▶ [PROBLEM REQUIREMENTS]
When the line containing "Instruction: Open the" is found in the data below, copy it and each line after it through the line containing "Task: Open the Conversation", exactly and with no others.

▶ [DATA PROVIDED]
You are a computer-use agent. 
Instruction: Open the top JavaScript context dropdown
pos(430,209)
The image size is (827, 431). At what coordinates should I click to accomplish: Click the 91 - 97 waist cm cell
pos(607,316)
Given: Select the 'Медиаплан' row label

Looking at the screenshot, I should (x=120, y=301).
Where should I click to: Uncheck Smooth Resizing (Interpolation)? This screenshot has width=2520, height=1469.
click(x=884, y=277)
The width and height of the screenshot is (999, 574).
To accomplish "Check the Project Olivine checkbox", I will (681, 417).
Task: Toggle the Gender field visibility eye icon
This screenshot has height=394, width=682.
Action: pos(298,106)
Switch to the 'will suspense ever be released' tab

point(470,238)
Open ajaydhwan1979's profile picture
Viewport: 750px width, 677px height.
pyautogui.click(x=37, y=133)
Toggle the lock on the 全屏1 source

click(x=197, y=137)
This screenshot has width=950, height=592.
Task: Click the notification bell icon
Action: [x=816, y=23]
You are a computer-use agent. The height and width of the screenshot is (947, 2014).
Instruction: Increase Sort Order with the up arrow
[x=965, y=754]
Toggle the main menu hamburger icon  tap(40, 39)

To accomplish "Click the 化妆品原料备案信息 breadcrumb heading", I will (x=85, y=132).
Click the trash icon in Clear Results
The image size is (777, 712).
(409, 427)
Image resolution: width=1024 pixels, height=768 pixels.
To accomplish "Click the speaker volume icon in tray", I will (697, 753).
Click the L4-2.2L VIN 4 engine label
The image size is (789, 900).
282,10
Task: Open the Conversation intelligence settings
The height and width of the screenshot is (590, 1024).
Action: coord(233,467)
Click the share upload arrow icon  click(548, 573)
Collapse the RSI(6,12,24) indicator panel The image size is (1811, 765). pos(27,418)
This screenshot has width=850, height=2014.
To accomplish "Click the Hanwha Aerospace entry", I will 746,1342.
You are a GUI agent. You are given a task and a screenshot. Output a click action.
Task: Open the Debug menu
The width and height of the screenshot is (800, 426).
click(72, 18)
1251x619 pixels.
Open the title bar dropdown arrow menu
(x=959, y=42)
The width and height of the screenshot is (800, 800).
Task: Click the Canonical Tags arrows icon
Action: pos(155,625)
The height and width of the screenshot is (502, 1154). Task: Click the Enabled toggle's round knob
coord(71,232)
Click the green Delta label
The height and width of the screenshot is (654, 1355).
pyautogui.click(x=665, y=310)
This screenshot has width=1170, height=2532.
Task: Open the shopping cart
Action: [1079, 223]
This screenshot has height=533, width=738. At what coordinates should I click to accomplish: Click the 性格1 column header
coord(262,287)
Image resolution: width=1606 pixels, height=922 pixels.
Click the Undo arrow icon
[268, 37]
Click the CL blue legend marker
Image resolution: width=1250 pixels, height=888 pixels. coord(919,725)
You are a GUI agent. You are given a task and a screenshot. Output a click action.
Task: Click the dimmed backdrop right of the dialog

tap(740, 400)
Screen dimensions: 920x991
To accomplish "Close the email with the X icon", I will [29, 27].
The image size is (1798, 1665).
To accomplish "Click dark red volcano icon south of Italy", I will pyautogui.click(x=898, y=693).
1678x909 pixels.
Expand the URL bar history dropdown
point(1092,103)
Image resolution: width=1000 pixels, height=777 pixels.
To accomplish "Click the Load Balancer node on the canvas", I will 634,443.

▶ [COMPLETED TASK]
Instruction: Open the top JavaScript context dropdown
pos(430,209)
The image size is (827, 431). At what coordinates should I click to accomplish: Click the 91 - 97 waist cm cell
pos(607,316)
Given: Select the 'Медиаплан' row label

Looking at the screenshot, I should (x=120, y=301).
Where should I click to: Uncheck Smooth Resizing (Interpolation)? This screenshot has width=2520, height=1469.
click(x=884, y=277)
The width and height of the screenshot is (999, 574).
To accomplish "Check the Project Olivine checkbox", I will (681, 417).
Task: Toggle the Gender field visibility eye icon
This screenshot has height=394, width=682.
Action: pos(298,106)
Switch to the 'will suspense ever be released' tab

point(470,238)
Open ajaydhwan1979's profile picture
Viewport: 750px width, 677px height.
pyautogui.click(x=37, y=133)
Toggle the lock on the 全屏1 source

click(x=197, y=137)
This screenshot has width=950, height=592.
Task: Click the notification bell icon
Action: [x=816, y=23]
You are a computer-use agent. The height and width of the screenshot is (947, 2014).
Instruction: Increase Sort Order with the up arrow
[x=965, y=754]
Toggle the main menu hamburger icon  tap(40, 39)

To accomplish "Click the 化妆品原料备案信息 breadcrumb heading", I will (x=85, y=132).
Click the trash icon in Clear Results
The image size is (777, 712).
(409, 427)
Image resolution: width=1024 pixels, height=768 pixels.
To accomplish "Click the speaker volume icon in tray", I will (697, 753).
Click the L4-2.2L VIN 4 engine label
The image size is (789, 900).
282,10
Task: Open the Conversation intelligence settings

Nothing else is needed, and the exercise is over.